In all organisms, the high fidelity of DNA replication is essential for maintenance of chromosome integrity. DNA damage can be caused by polymerase errors or by external factors (e.g., X-rays or mutagenic chemicals). Thus, the cell has evolved a number of repair mechanisms to respond to different types of damage. In B. subtilis, repair of double-strand breaks (DSBs) in the DNA occurs through RecA-mediated homologous recombination. The mechanism by which RecA finds DSBs in vivo is not well described, but is believed to involve the proteins RecF, RecO, and RecR. This role for RecO in DSB repair in B. subtilis is distinct from its role in E. coli but analogous to that of Rad52 in eukaryotes, making B. subtilis an excellent model system for studying cellular response to DNA damage.

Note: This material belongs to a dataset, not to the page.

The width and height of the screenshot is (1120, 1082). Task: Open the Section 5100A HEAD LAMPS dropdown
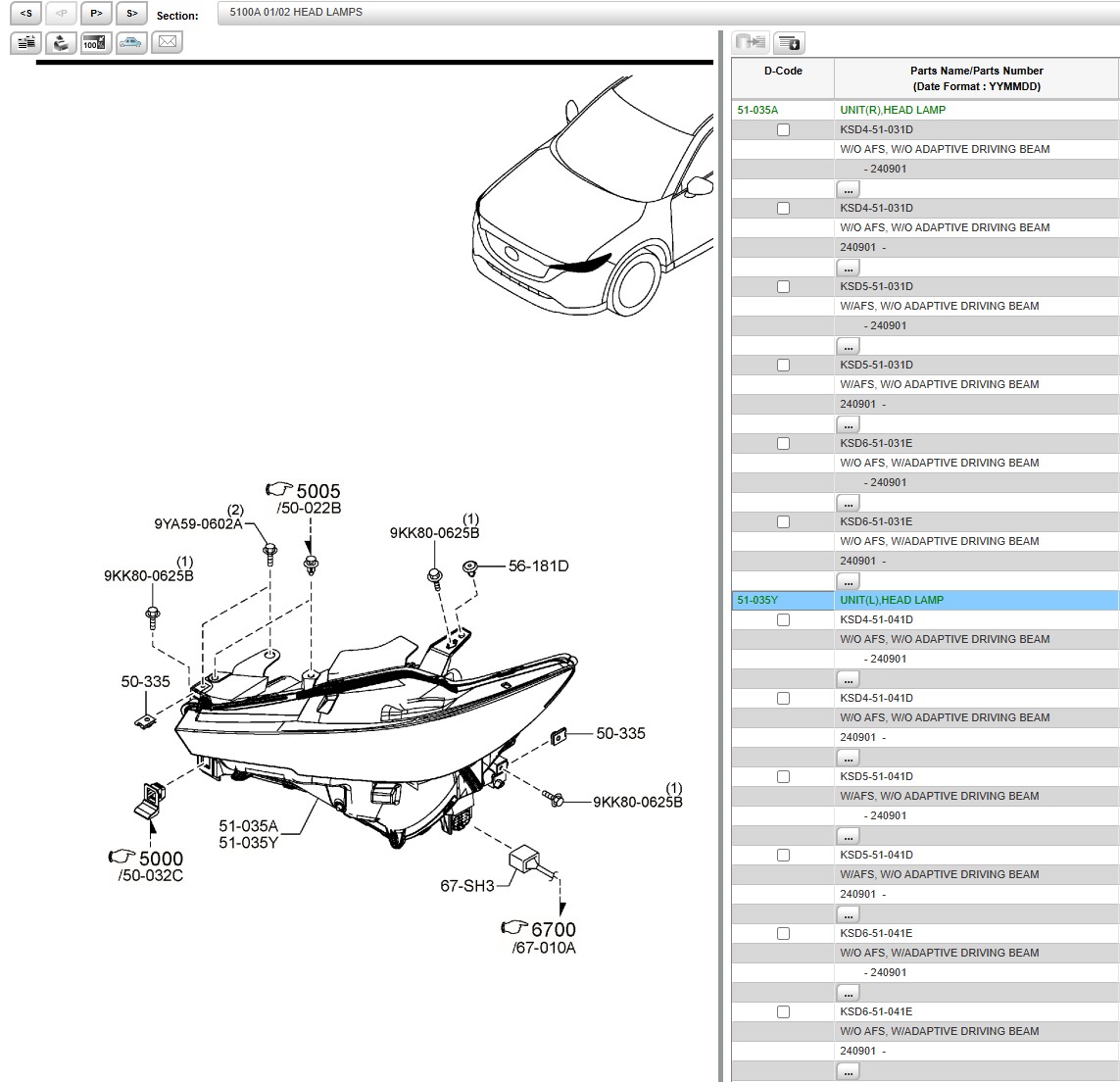point(666,13)
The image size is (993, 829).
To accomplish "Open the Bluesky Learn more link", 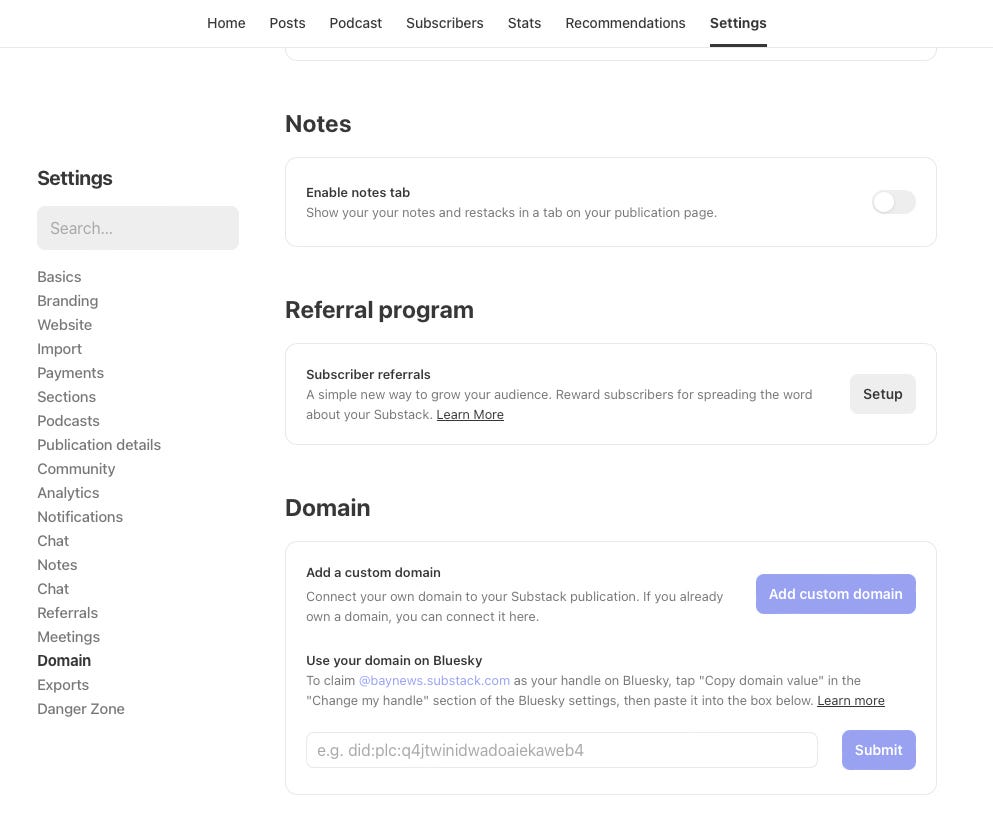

Previously, bulk fluorescence studies have shown that RecO forms foci after the induction of double-strand breaks. However, RecO in undamaged cells can only be visualized when overexpressed, leaving questions about its true localization at wild type expression levels. Here, we have created cells in which PAmCherry-RecO is natively expressed from the RecO promoter as the only RecO source. We use single-molecule fluorescence microscopy in live B. subtilis to show that RecO rapidly forms foci following treatment with the DNA damaging agent phleomycin, but is diffuse throughout the cell under non-damaging conditions. This result suggests that, unlike several other proteins involved in DNA repair, RecO is not associated with the replisome prior to DSB recognition. Future work will examine the previously reported role of single-strand binding protein (SSB) in recruitment of RecO to DSBs.